As the president’s push to establish democracies sputters in the Middle East, the India agreement gives him a major international diplomatic accomplishment in another part of the world. Undersecretary of State R. Nicholas Burns called it one of the most important strategic accomplishments of Mr. Bush’s tenure.
“The real importance of the legislation the president is signing today is not just the nuclear aspect; it’s the wider implications for the benefit to the United States strategically of having this huge democratic power now very close to the United States and us close to them,” he said.
Those new ties come as the United States tries to manage relations with Pakistan and figure out a way to deal with China — both of which see India as a competitor.
The deal had overwhelming support in Congress, passing last week in the Senate by unanimous consent and in the House by 330-59.
Opponents, though, said the agreement marks a retreat in the United States’ stated goal of containing nuclear proliferation. Rep. Edward J. Markey, Massachusetts Democrat, called it “an historic mistake.”
“It has shredded the nuclear Non-Proliferation Treaty; it has emboldened Iran’s nuclear-weapons program and has vastly increased India’s capacity to make nuclear weapons to 40 to 50 nuclear bombs per year from two to three nuclear bombs per year,” he said.
And Michael Krepon, a former arms-control official, said the deal opens the door to other nations helping Iran or Pakistan bolster their nuclear programs.
“You can count on this happening. You can count on China demanding an exception for Pakistan. And you can count on Russia down the road demanding an exception for Iran,” said Mr. Krepon, who is also co-founder of the Henry L. Stimson Center, an international affairs institute. “The export-control system that we rely upon for nonproliferation has taken a big hit with this deal.”
The Indian government says the deal erodes the international controls over its nuclear program — but sees that as a good thing.
“Eventually, our objective is that technology denial regimes that have targeted India for so many decades must be dismantled so that our national development is unimpeded,” the minister of external affairs, Shri Pranab Mukherjee, told parliament last week, according to the Hindu newspaper.
He also said India will ignore provisions that Congress attached to the nuclear agreement urging India to stop cooperation with Iran on that nation’s nuclear program.
“The conduct of foreign policy determined solely by our national interests is our sovereign right,” he said.
India conducted its first nuclear test in 1974, then tested a thermonuclear bomb in May 1998, prompting Pakistan to conduct a series of tests about two weeks later.
India has refused to sign the Non-Proliferation Treaty and the Comprehensive Nuclear Test Ban Treaty and has rejected full International Atomic Energy Agency safeguards on its nuclear facilities.
Previously, those had been conditions for U.S. nuclear cooperation, but the Bush administration announced in 2005 that it would drop those and work for a new deal with India.
The administration insisted that this is not a model for Iran, Pakistan or other nations claiming to want to expand their civilian nuclear programs.
“India is unique in that respect,” Mr.
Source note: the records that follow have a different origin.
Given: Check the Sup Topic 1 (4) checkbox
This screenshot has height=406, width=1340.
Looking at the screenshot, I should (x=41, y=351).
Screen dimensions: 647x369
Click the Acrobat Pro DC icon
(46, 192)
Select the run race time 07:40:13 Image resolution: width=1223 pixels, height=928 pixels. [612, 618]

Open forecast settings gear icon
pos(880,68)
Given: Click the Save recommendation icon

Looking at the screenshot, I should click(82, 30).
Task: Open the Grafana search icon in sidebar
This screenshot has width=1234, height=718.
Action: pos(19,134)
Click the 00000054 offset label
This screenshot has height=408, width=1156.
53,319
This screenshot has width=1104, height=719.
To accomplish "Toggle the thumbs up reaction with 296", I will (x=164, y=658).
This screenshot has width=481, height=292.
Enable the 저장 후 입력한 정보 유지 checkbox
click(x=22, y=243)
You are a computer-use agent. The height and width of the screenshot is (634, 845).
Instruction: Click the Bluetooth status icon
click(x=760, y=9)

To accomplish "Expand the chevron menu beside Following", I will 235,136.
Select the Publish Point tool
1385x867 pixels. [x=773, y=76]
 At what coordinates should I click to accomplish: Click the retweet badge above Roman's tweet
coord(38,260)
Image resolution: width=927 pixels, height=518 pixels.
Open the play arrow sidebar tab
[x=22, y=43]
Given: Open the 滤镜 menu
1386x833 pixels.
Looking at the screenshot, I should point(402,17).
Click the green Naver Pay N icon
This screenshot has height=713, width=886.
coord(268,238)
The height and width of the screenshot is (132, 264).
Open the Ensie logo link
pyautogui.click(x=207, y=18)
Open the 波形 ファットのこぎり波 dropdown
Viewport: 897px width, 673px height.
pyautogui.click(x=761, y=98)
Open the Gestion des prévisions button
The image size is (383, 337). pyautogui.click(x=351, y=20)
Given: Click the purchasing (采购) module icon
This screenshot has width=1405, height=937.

Burns said. “We have no plans whatsoever to provide this kind of legislation for any other country, including Pakistan.”
Yesterday’s signing is just the first step in a process before U.S. technology can be transferred. Approval by the IAEA, a consensus from the 45-nation Nuclear Suppliers Group (NSG) and further cooperation agreements between the United States and India are still pending, although Mr. Burns said the bipartisan support for the bill in Congress is likely to sway NSG members who had raised questions.
The bill was passed based in part on the strength of growing power in the Indian-American community, and Mr. Bush invited many of those leaders to yesterday’s signing ceremony in the White House’s East Room.
Mr. Bush said the bill should strengthen ties between two nations that should be natural allies, declaring that “the rivalries that once kept our nations apart are no more.”
He noted that India and the United States are the world’s two biggest democracies, both are committed to open societies, and both have suffered from terrorist attacks and are fighting in a war against terrorism.
The president said that in addition to bringing India under some international safeguards, the deal will also boost alternatives to fossil fuels in India and cut down on greenhouse gas emissions.